» What to work on: From the first entry to the last, repeat them all exactly.

Stored items:
[Start of section]

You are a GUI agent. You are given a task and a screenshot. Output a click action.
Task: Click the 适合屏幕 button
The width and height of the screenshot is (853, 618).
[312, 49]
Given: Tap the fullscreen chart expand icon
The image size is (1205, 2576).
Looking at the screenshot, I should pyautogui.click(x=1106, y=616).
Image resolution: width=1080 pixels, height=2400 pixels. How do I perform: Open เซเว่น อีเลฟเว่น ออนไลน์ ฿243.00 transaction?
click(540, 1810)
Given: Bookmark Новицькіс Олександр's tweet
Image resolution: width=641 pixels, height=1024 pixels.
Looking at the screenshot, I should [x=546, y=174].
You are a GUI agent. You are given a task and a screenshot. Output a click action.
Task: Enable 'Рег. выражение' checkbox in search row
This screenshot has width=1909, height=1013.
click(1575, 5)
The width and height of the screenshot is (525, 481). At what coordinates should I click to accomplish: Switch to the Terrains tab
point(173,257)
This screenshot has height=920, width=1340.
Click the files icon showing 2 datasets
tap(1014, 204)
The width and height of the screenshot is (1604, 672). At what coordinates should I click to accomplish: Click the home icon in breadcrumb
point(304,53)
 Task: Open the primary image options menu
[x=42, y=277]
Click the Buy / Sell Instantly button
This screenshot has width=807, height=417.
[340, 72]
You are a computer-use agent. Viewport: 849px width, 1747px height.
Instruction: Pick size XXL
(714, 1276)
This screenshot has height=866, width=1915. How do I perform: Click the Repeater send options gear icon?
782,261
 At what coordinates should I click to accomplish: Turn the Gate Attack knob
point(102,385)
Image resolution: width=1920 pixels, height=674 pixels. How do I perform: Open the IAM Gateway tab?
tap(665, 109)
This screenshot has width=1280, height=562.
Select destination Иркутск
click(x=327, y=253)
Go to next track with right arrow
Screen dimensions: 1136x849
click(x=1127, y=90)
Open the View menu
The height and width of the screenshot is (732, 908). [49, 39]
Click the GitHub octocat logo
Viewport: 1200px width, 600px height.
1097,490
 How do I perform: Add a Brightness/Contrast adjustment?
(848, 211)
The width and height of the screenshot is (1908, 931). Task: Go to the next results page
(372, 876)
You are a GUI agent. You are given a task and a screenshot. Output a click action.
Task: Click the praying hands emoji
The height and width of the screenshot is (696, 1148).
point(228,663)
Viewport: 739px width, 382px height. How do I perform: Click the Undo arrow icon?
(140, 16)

[End of section]

» Task output:
You are a GUI agent. You are given a task and a screenshot. Output a click action.
Task: Click the 适合屏幕 button
The width and height of the screenshot is (853, 618).
[312, 49]
Given: Tap the fullscreen chart expand icon
The image size is (1205, 2576).
Looking at the screenshot, I should pyautogui.click(x=1106, y=616).
Image resolution: width=1080 pixels, height=2400 pixels. How do I perform: Open เซเว่น อีเลฟเว่น ออนไลน์ ฿243.00 transaction?
click(540, 1810)
Given: Bookmark Новицькіс Олександр's tweet
Image resolution: width=641 pixels, height=1024 pixels.
Looking at the screenshot, I should [x=546, y=174].
You are a GUI agent. You are given a task and a screenshot. Output a click action.
Task: Enable 'Рег. выражение' checkbox in search row
This screenshot has width=1909, height=1013.
click(1575, 5)
The width and height of the screenshot is (525, 481). At what coordinates should I click to accomplish: Switch to the Terrains tab
point(173,257)
This screenshot has height=920, width=1340.
Click the files icon showing 2 datasets
tap(1014, 204)
The width and height of the screenshot is (1604, 672). At what coordinates should I click to accomplish: Click the home icon in breadcrumb
point(304,53)
 Task: Open the primary image options menu
[x=42, y=277]
Click the Buy / Sell Instantly button
This screenshot has width=807, height=417.
[340, 72]
You are a computer-use agent. Viewport: 849px width, 1747px height.
Instruction: Pick size XXL
(714, 1276)
This screenshot has height=866, width=1915. How do I perform: Click the Repeater send options gear icon?
782,261
 At what coordinates should I click to accomplish: Turn the Gate Attack knob
point(102,385)
Image resolution: width=1920 pixels, height=674 pixels. How do I perform: Open the IAM Gateway tab?
tap(665, 109)
This screenshot has width=1280, height=562.
Select destination Иркутск
click(x=327, y=253)
Go to next track with right arrow
Screen dimensions: 1136x849
click(x=1127, y=90)
Open the View menu
The height and width of the screenshot is (732, 908). [49, 39]
Click the GitHub octocat logo
Viewport: 1200px width, 600px height.
1097,490
 How do I perform: Add a Brightness/Contrast adjustment?
(848, 211)
The width and height of the screenshot is (1908, 931). Task: Go to the next results page
(372, 876)
You are a GUI agent. You are given a task and a screenshot. Output a click action.
Task: Click the praying hands emoji
The height and width of the screenshot is (696, 1148).
point(228,663)
Viewport: 739px width, 382px height. How do I perform: Click the Undo arrow icon?
(140, 16)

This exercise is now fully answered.